Delivering crispy coatings and juicy fillings, few cooking techniques produce food as exciting as deep frying. Whether you have a hankering for fried chicken or just want to see what happens when you introduce ice cream to hot oil, deep frying offers opportunities for comfort cooking and experimentation in equal measure.
However, huge saucepans of boiling oil can be intimidating for even the most seasoned chef. To help you get to grips with the challenges, we’ve prepared a comprehensive guide to deep frying in your home.
1. Use the right oil
You could be forgiven for thinking that any old oil will do for your food. However, there are a number of things to consider when making your selection. You want to make sure that your oil has a high boiling point, or else your kitchen will become very smoky very quickly. Flavour is also important as it will have a huge impact on the overall taste of your food - a substance such as olive oil, for example, has such a distinctive flavour that it may have an adverse effect.
2. Get the gear
While it is possible to pick up a decent deep-fryer for as little as $50, the majority of people will not want to clutter their kitchen with such a hefty machine, making a deep saucepan the next best bet. In order to make frying as safe as possible, it’s a good idea to invest in a metal drainage basket, as well as a thermometer to monitor temperature.
3. Safety First
Speaking from experience, if you don’t know what you’re doing, deep frying can be dangerous.

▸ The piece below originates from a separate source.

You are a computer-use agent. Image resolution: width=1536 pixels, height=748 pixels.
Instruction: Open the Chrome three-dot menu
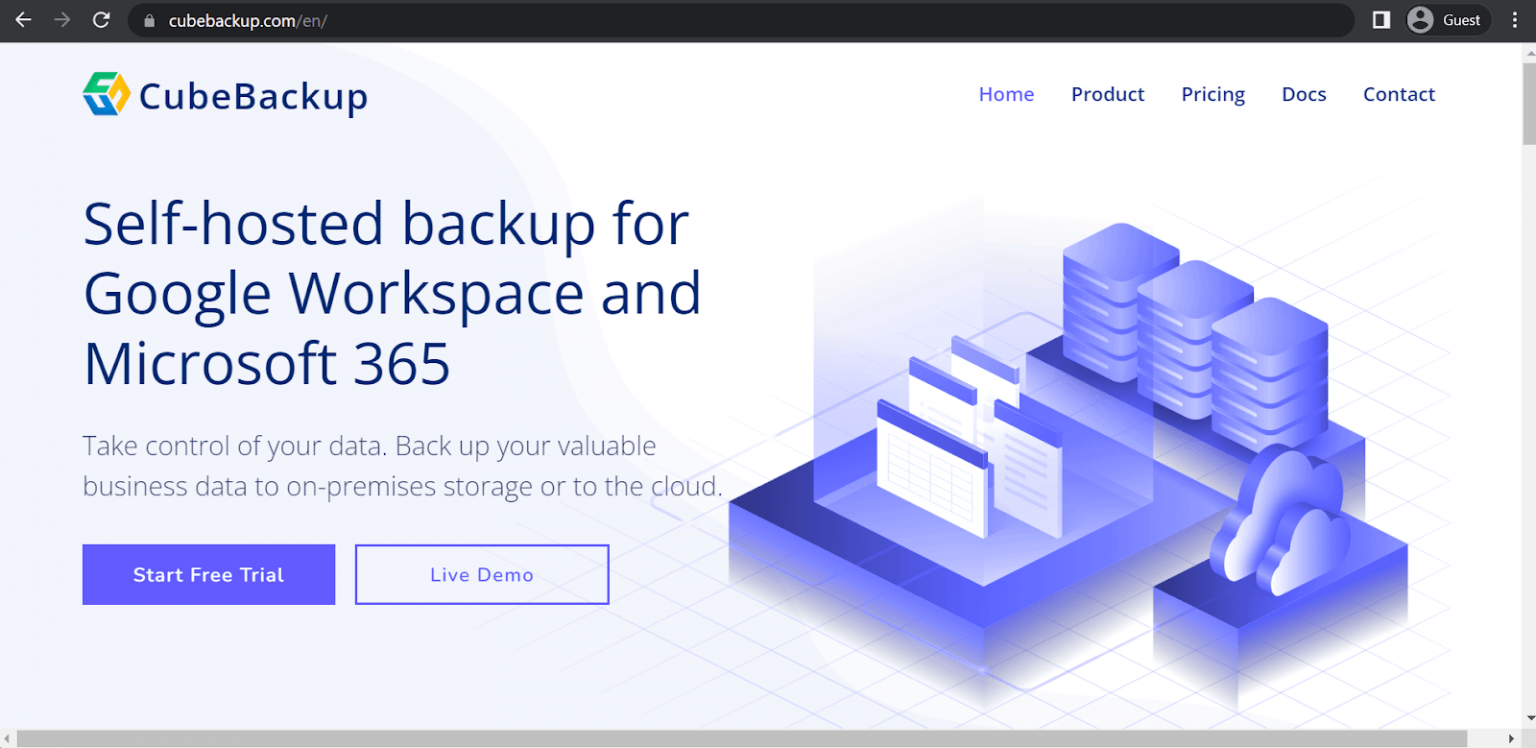(x=1516, y=20)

It’s vitally important that you never leave a pan of hot oil covered or unattended. This can lead to grease fires, fire brigade call outs and unimpressed looks from housemates. Similarly, you should never fill your pan more than halfway with oil in order to prevent splashing. A useful tip for fire prevention is to keep a box of baking soda handy to pour onto any flames. Also remember that you should never pour water on an oil fire.
4. Temperature is key
Cooking at the right temperature is arguably the most important aspect of deep-fryer cooker. Too high and you risk burning and fires, too low and your food will wind up greasy rather than crispy. Ideally, your oil should be somewhere between 375-400 degrees before you start cooking. This will ensure a crisp finish and tender centre.
5. Be patient
Deep frying may be speedy, but that doesn’t mean it should be rushed. When working with ingredients like chicken or fish, you still need to be sure that your food is cooked before removing from the oil. Similarly, it pays not to overcrowd the pan - too much food will lower the temperature of the oil which will affect how your food is cooked.
Some aspects may be tricky to get right, but if you can master it deep-frying is a great weapon to have in your culinary arsenal. Whether you want comfort food or need to wow a roomful guests, deep-frying is the way forward. Just follow these tips and all will be well!